Apartment prices up 30 percent in two years

A lack of supply of new flats is the main driver on the market

Apartment prices in Prague have been rising. In January and February 2017 the average price for a new apartment rose 2.5 percent to Kč 88,500 per square meter, representing an annual increase of 21.2 percent. In two years, housing prices have risen by more than 30 percent. The most expensive apartments are in Prague 1, while the cheapest are in Prague 9 and Prague 10, according to an analysis by consultancy Deloitte.

“The last year was very dynamic in terms of the development of all Prague residential market indicators. At the same time, it offered new experience — a significant excess of demand over supply and developers’ limited capability to balance the growing difference,” Deloitte real estate director Miroslav Linhart said in a press release.

Since the start of 2015, the stock of vacant apartments has decreased by more than 40 percent, according to Deloittes' figures.

“The increase in apartment prices at the end of the year reflects changes in mortgages as well as their consequent lower availability, which many entities try to prevent, and speculations about the end of the Czech crown interventions by the Czech National Bank. It should be emphasized that there is a critical shortage of vacant apartments in Prague,” Tomáš Kadeřábek, director of the Association of Developers, said in the press release.

Compared to the average for 2014, the average offer price has already risen by 35.5 percent. With the increasing average price per square meter, the average total price per apartment has grown by Kč 243,000 up to Kč 6,925,000. Prices have grown in most Prague districts, with the highest increase of 4.5 percent in Prague 6. A slight price correction was reported in Prague 1 and Prague 8, Deloitte stated in its report.

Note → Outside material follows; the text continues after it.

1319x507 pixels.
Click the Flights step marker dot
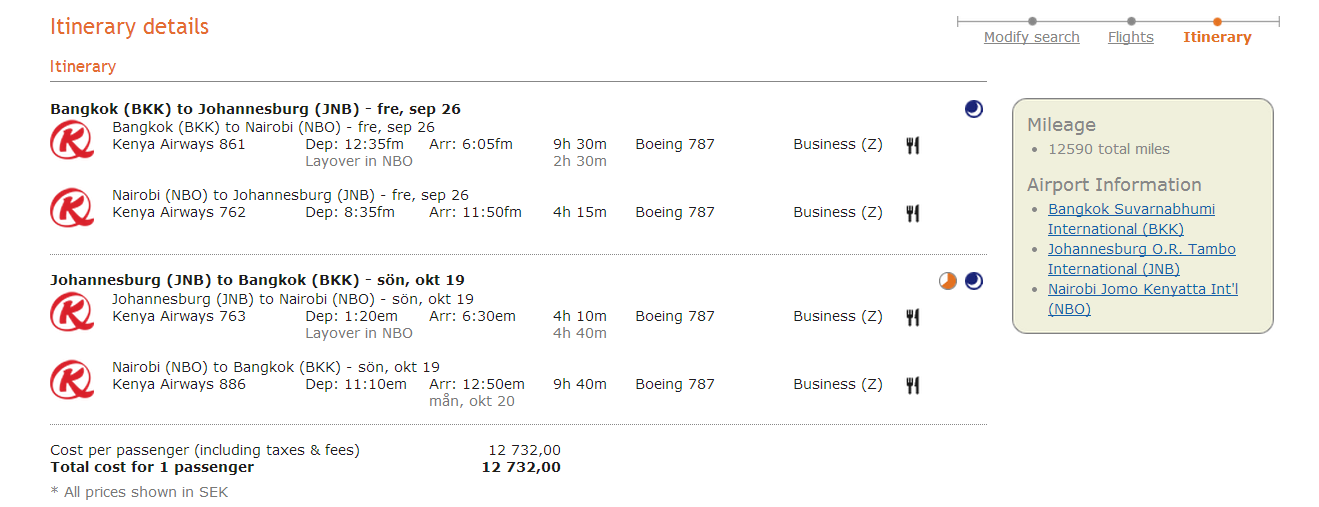1131,21
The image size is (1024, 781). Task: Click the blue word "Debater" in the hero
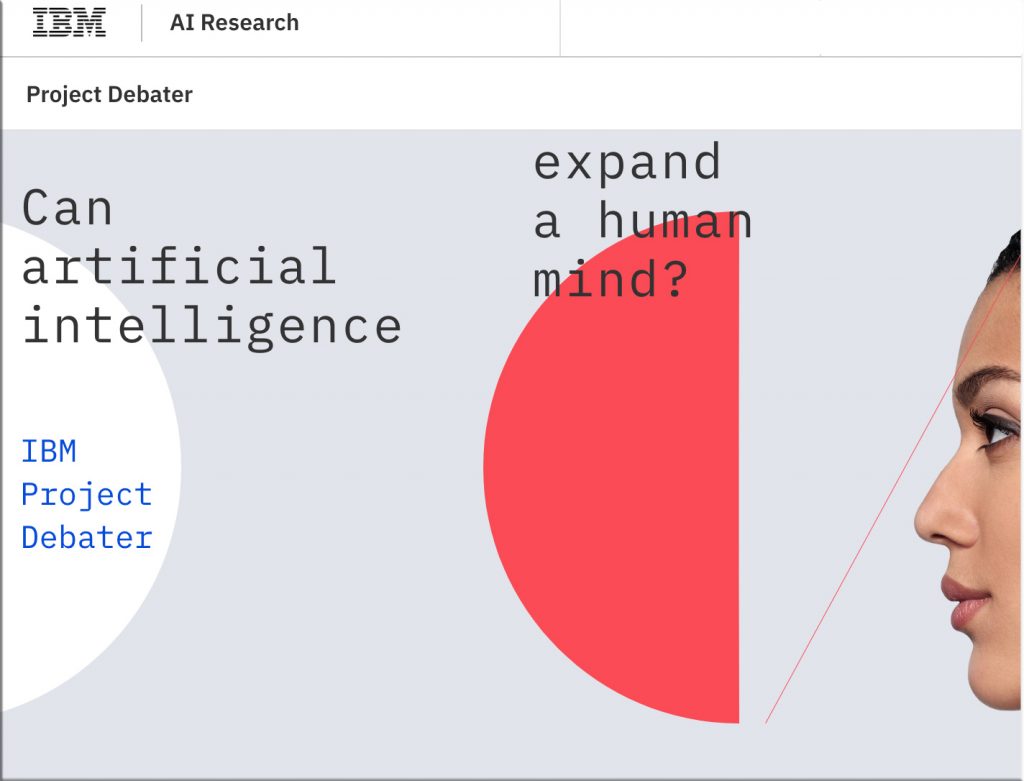87,538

“The number of new apartment projects delivered to the market remained very low, comprising only 15 projects. The number of apartments newly offered for sale also stagnated (517 apartments). On the other hand, 27 apartment projects were sold in full,” Milan Roček, the statutory executive of CenovaMapa.org, said. The group tracks developments on the real estate market.

Developers cite a collision of factors. “The reason for the sharp increase in apartment prices in the latest years is the conflict of the historic maximum demand for housing and the entirely insufficient offer of new projects, which consequently increases the prices of older apartments,” Ján Horváth from the CTR Group said.

Smaller and cheaper apartments sell faster. The average offer price of all new apartments that were offered for sale in January and February amounted to Kč 83,900 per sqm. The price of apartments sold in that period was Kč 75,188 per sqm. The average price of vacant apartments in Prague has grown again to Kč 88,500 per sqm.

Deloitte concludes that at the beginning of 2017, the market responded in a similar manner as in mid-2016 when an increase in prices was followed by a period with a lower sale in absolute figures. However, it still applies that the vast majority of sales are when the construction of a project is in its early stage.

“The key role in the price development is played by the ever-falling offering of new apartments on the market; the factors having the highest impact comprise unsatisfactory legislation and the related lengthy process of construction proceedings, the improved economic situation and favorable conditions for funding new housing purchases,” Martin Vachek, the executive director of real estate investment company Daramis, said.

In January and February, 932 apartments were removed from developers’ offerings, with the highest numbers reported by Central Group (109), AFI Europe (89) and Finep (79). In the same period, 122 apartments returned to pricelists, according to information compiled by Deloitte.

Sales are expected to be sluggish in March and April. The current and planned regulatory interventions in the mortgage market, which will restrict the availability of mortgages even more, will have a large impact.

”Given the ever-decreasing supply of new apartments, it is hard to anticipate whether the mortgage regulation will have the expected impact and stop the growth in new apartment prices. The problem of the current Prague real estate market lies in the lack of new apartments rather than the disproportionate demand,” Deloitte's Linhart said.